About Data Management in Creo
The Creo applications seamlessly integrate with product data management (Windchill PDM) operations in the various Windchill applications. With the integrated Windchill PDM functionality, you can manage and control your product data in the Creo applications.
What Is Product Data Management?
Product design generates a tremendous amount of data. To reduce a product's time to market, data needs to be shared so that multiple designers can work on a single product. It is difficult in such an environment to maintain control of your data while distributing it to other users. You may find multiple designers using different variations of the same data. This can result in inconsistent designs.
The integration of Creo applications with Windchill PDM allows you to control your data and take advantage of a concurrent engineering environment. To accomplish this, Windchill PDM stores all your data on a central server where all changes to your data are monitored, controlled, and recorded.
The Windchill PDM Server
The Windchill PDM server is the vault where your product data is stored and managed. It represents the underlying Windchill system. For users who are familiar with Windchill, the PDM server represents a collection of cabinets.
Checkout and Checkin Tasks
The Windchill PDM server allows designers to download the current version of a product design by default. In order to modify a design, you must check out the design and copy its dependent objects from the server. The process of checking out communicates to the server your intention to modify the design. Only the user who checked out the design can modify it. All other users can only download a read-only version of the design. This maintains the integrity of your data.
After you modify a design, you must check in the design to the server in order to share the modification with other users. The checkin process stores the object with your user name and date on the Windchill PDM server alongside the old data.
The Workspace
The Windchill PDM system provides an interface called the Workspace for communicating between the PDM server and a Creo session. The Workspace is a private area where you can manage multiple objects and perform basic PDM operations.
1. Windchill PDM Server
2. Workspace
3. Local Cache on Hard Disk
4. The Creo application
The Workspace is represented as a table. Each row of the table represents an object that you have downloaded or checked out while each column represents the object attributes. You can independently sort and filter columns to organize objects by attributes.
You can use the Workspace to check out designs from the PDM server and to check in the modified designs.
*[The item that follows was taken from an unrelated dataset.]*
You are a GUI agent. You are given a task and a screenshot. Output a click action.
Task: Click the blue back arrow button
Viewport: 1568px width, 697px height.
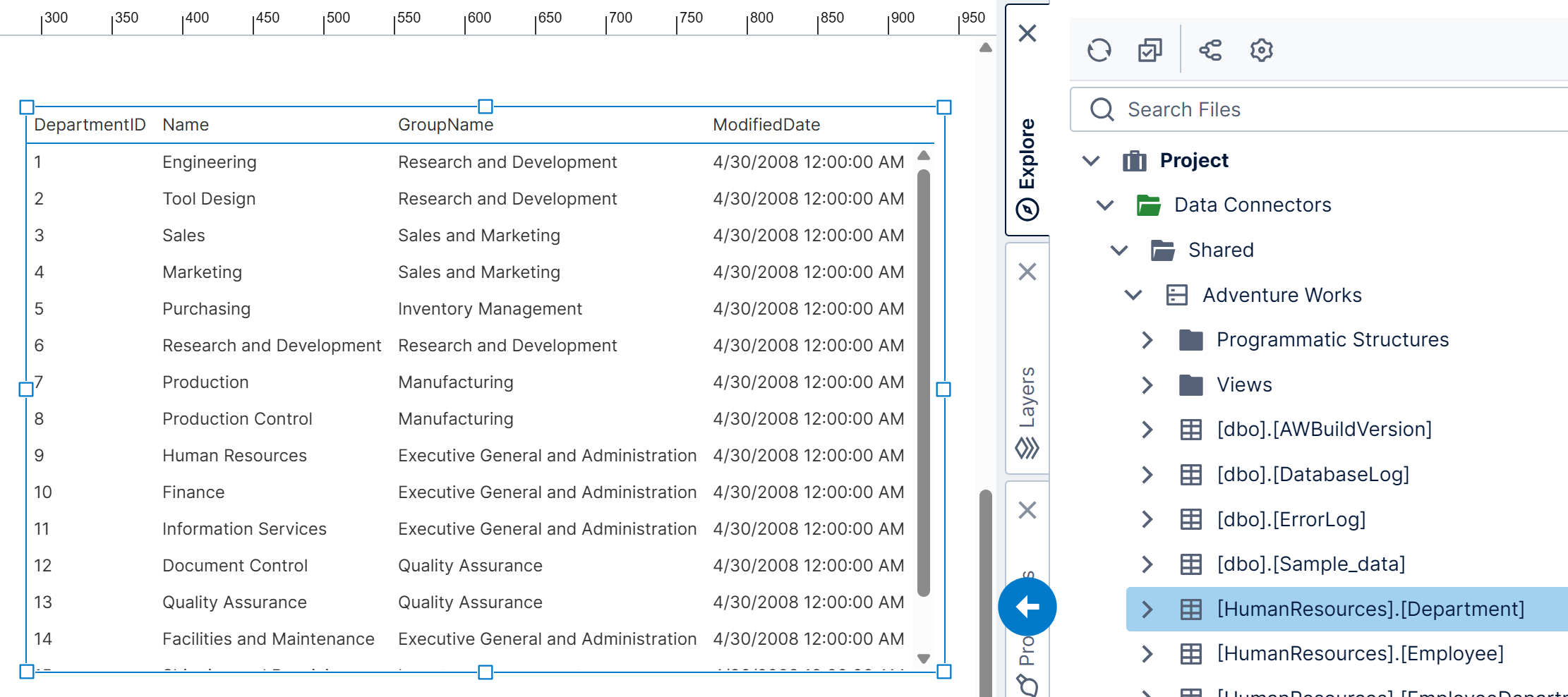(1027, 606)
The Workspace also allows you to:
• Perform basic PDM operations such as upload new and modified objects to the server and download objects to the Workspace.
• Display and sort objects that you have downloaded or checked out.
• Configure the display of the new, downloaded, or checked out objects.
You can create multiple workspaces if you are working on several projects. You can create a workspace for each project and segregate the design data for each of your projects.
An Iteration
The Windchill PDM server tracks every modification that you make to an object. Each time you check in a modified object, the PDM server stores an iteration of the object. You can generate detailed reports with which you can review the design modifications made to an object. An object version can consist of many iterations.
A Version
A version identifies the revision and iteration of the part, for example, A.1.
CAD Documents
CAD documents are created when you create objects in Creo applications, associate them with parts, and save the objects to the workspace. In Windchill, a document is an object containing files in a specific application format. A CAD document is a Windchill object containing a CAD model which is a file or a set of files consisting of information in an application format. CAD documents have attributes and non-structured content that are only relevant to the external application. You can use CAD documents to manage Creo data in Windchill.
CAD documents:
• Store CAD-generated files, for example, 3D models, drawings, and viewables.
• Relate to parts and describe the associated parts.
• Relate to other CAD documents to allow the representation of complex dependencies such as model-to-model and model-to-drawing relationships that are created and maintained by the authoring CAD systems.
Parts
In Windchill, a part is the main object that represents a component or a logical group of components of your product. A part represents a collection of CAD documents or a manufacturing operation that requires to be managed.
Uploading Objects
An upload transfers Creo files and any other dependencies from your local working directory to the Windchill PDM server. If the Creo file are new, the upload process automatically creates new CAD documents on the PDM server and places a checked out copy of the CAD documents in the active workspace.
An upload is used to:
• Create new CAD documents on the Windchill PDM server for existing Creo files.
• Transfer Creo files from your local file system to your personal cabinet on the Windchill server.
• Store modified CAD files that have not been checked in to the Windchill PDM server.
Downloading Objects
A download transfers the contents of an object from the Windchill PDM server to your active workspace as a read-only object. If an object is checked out by another user, you can use the Download command to add the object to your workspace only for reference purposes. Downloaded objects are read-only. You cannot modify the downloaded objects because you will not be able to check in these objects to the Windchill PDM server.
Updating Out-of-Date Objects
Objects that you downloaded to your workspace without checking them out are out-of-date when changes to the object occur on the Windchill PDM server. You can use the Update command to synchronize the design data in your workspace with the design data on the PDM server.